NASA has ambitious plans to install a permanent habitat on the moon ͏ ͏ ͏ ͏ ͏ ͏ ͏ ͏ ͏ ͏ ͏ ͏ ͏ ͏ ͏ ͏ ͏ ͏ ͏ ͏ ͏ ͏ ͏ ͏ ͏ ͏ ͏ ͏ ͏ ͏ ͏ ͏ ͏ ͏ ͏ ͏ ͏ ͏ ͏ ͏ ͏ ͏ ͏ ͏ ͏ ͏ ͏ ͏ ͏ ͏ ͏ ͏ ͏ ͏ ͏ ͏ ͏ ͏ ͏ ͏ ͏ ͏ ͏ ͏ ͏ ͏ ͏ ͏ ͏ ͏ ͏ ͏ ͏ ͏ ͏ ͏ ͏ ͏ ͏ ͏ ͏ ͏ ͏ ͏ ͏ ͏ ͏ ͏ ͏ ͏ ͏ ͏ ͏ ͏ ͏ ͏ ͏ ͏ ͏ ͏ ͏ ͏ ͏ ͏ ͏ ͏ ͏ ͏ ͏ ͏ ͏ ͏ ͏ ͏ ͏ ͏ ͏ ͏ ͏ ͏ ͏ ͏ ͏ ͏ ͏ ͏ ͏ ͏ ͏ ͏ ͏ ͏ ͏ ͏ ͏ ͏ ͏ ͏ ͏ ͏ ͏ ͏ ͏ ͏ ͏ ͏ ͏ ͏ ͏ ͏
May 11, 2026—Today, we have more details on NASA's ambitious moon base plan.

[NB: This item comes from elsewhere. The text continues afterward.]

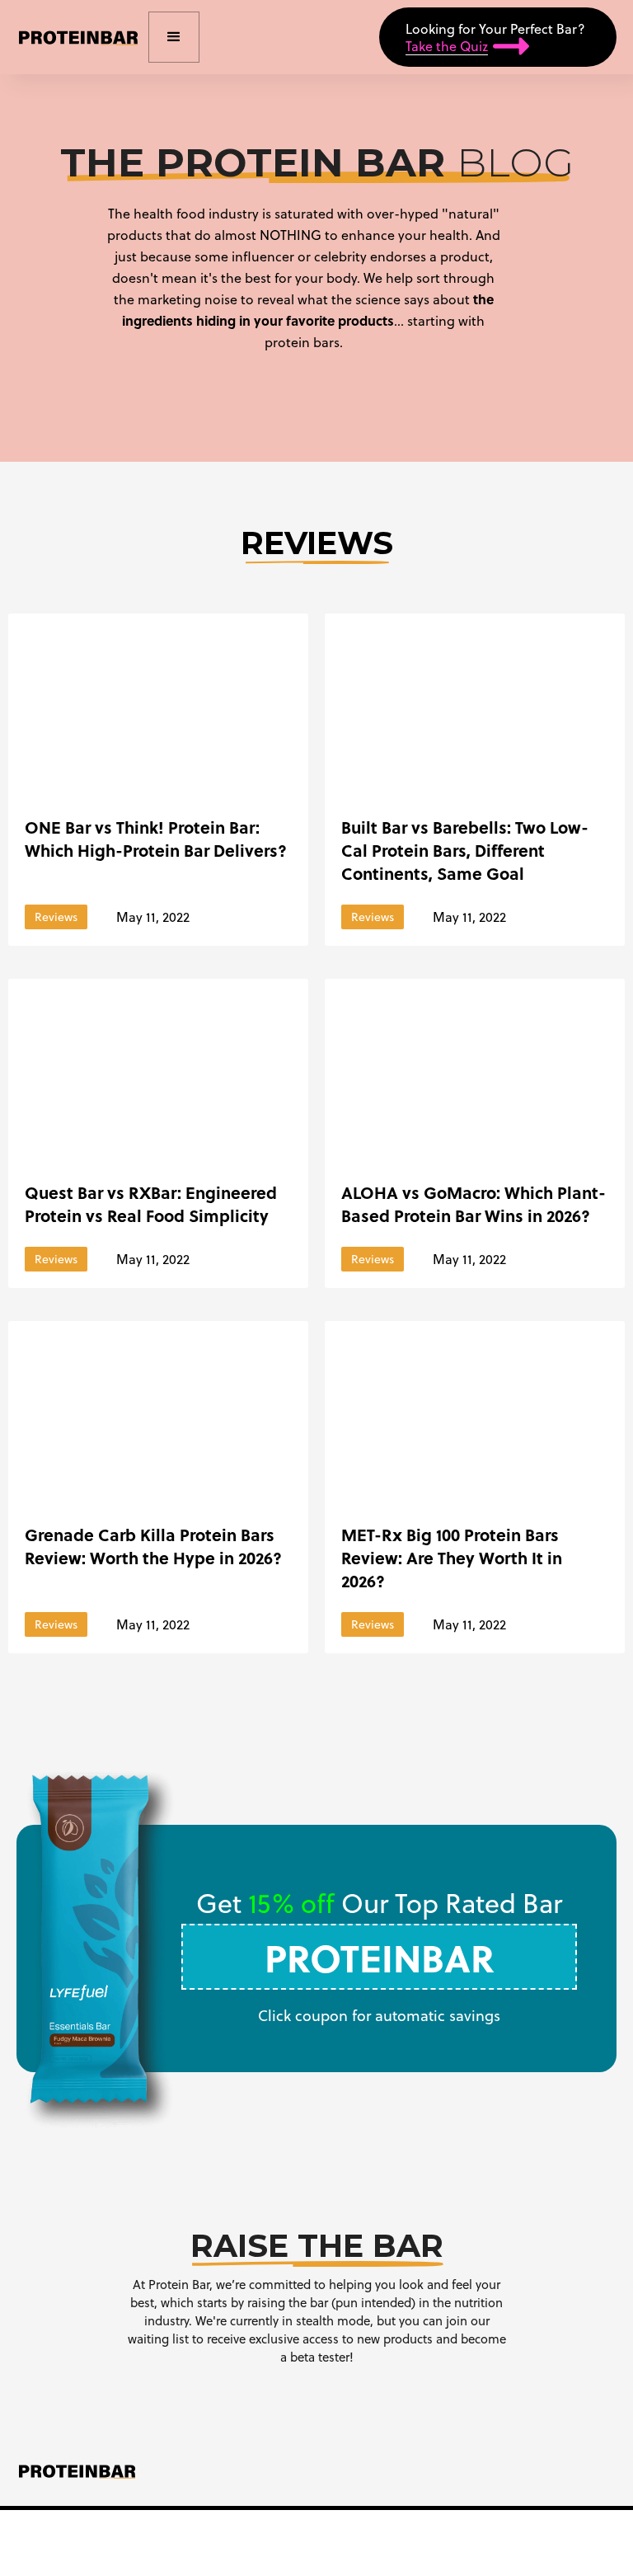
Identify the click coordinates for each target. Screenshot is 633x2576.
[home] (78, 37)
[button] (173, 37)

Plus, scientists write an open letter denouncing the firing of the NSF's board, and experts weigh in on how much protein you actually need.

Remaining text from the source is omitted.